#### [Exercise]
Keep every line in which "screenshot" occurs and drop the rest of the data.
*** Dataset excerpts ***
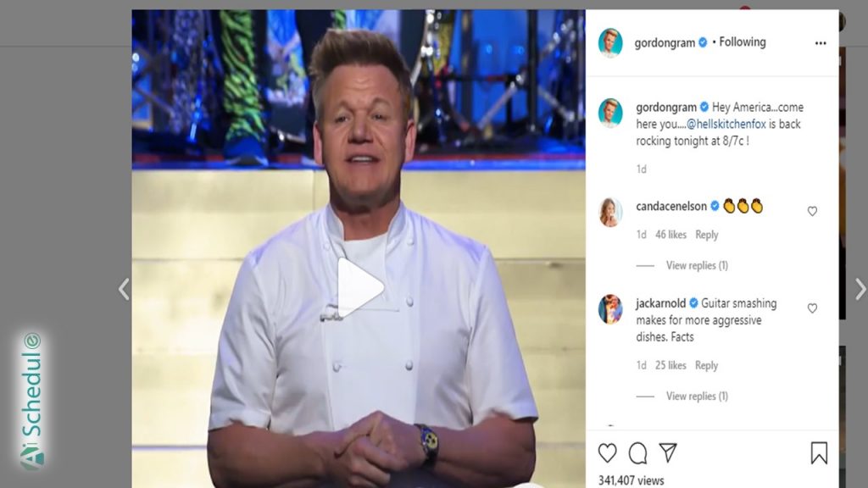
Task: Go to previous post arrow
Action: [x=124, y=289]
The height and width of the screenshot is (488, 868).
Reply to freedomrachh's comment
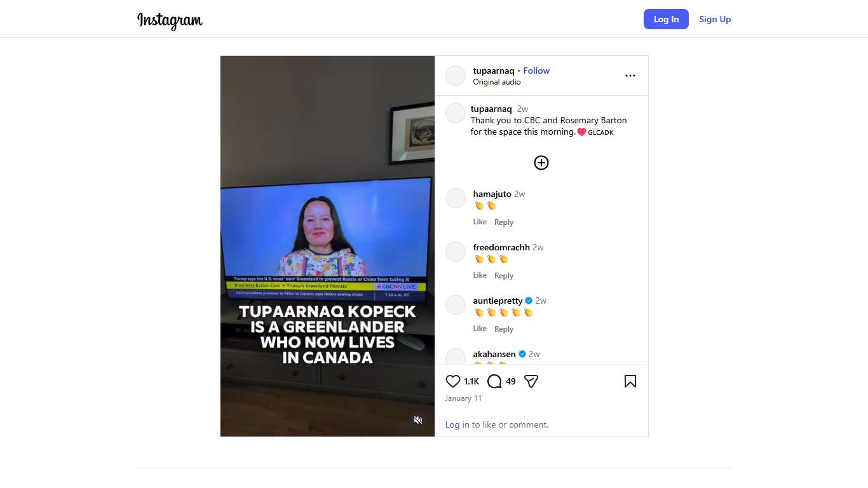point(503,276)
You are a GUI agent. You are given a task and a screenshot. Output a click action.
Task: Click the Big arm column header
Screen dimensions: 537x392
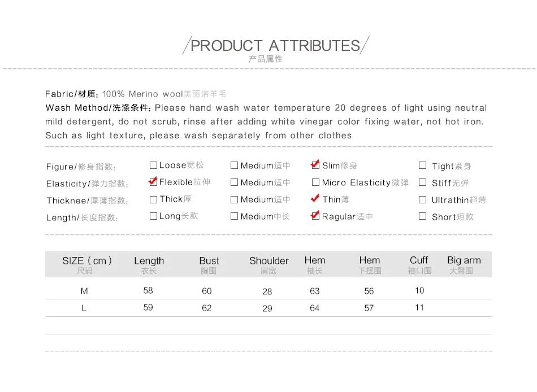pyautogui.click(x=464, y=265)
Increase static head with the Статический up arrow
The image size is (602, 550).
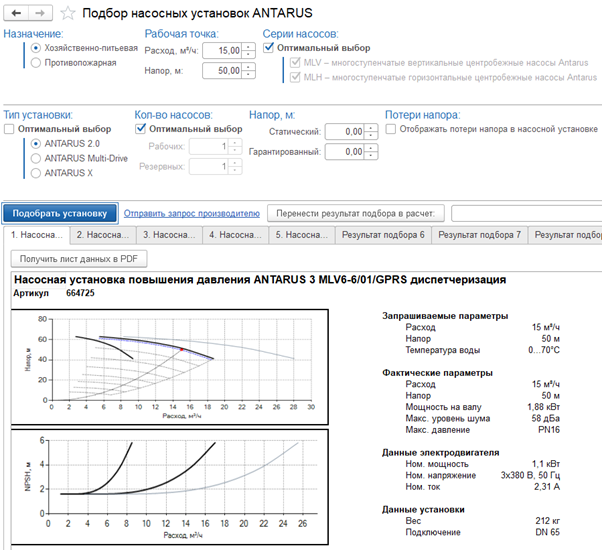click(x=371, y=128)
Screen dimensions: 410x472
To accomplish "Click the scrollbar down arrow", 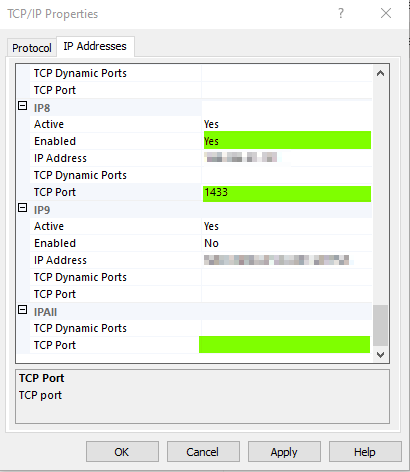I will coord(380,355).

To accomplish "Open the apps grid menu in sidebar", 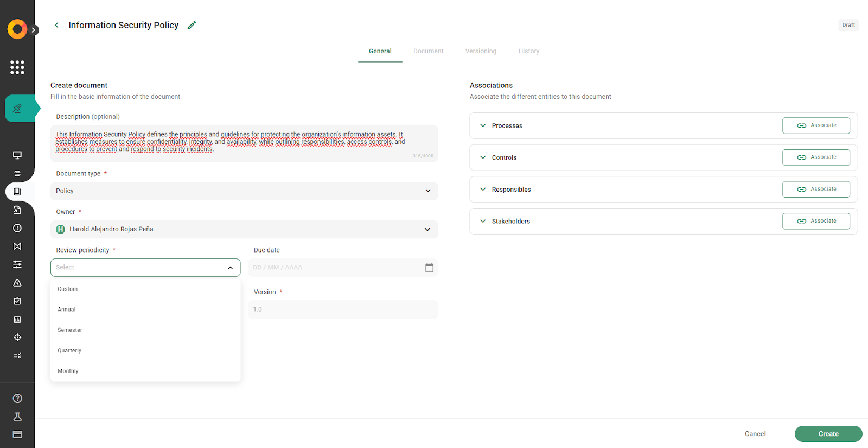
*** End of Dataset excerpts ***
#### [Expected answer]
The height and width of the screenshot is (488, 868).
You are a GUI agent. You are given a task and a screenshot. Output a click action.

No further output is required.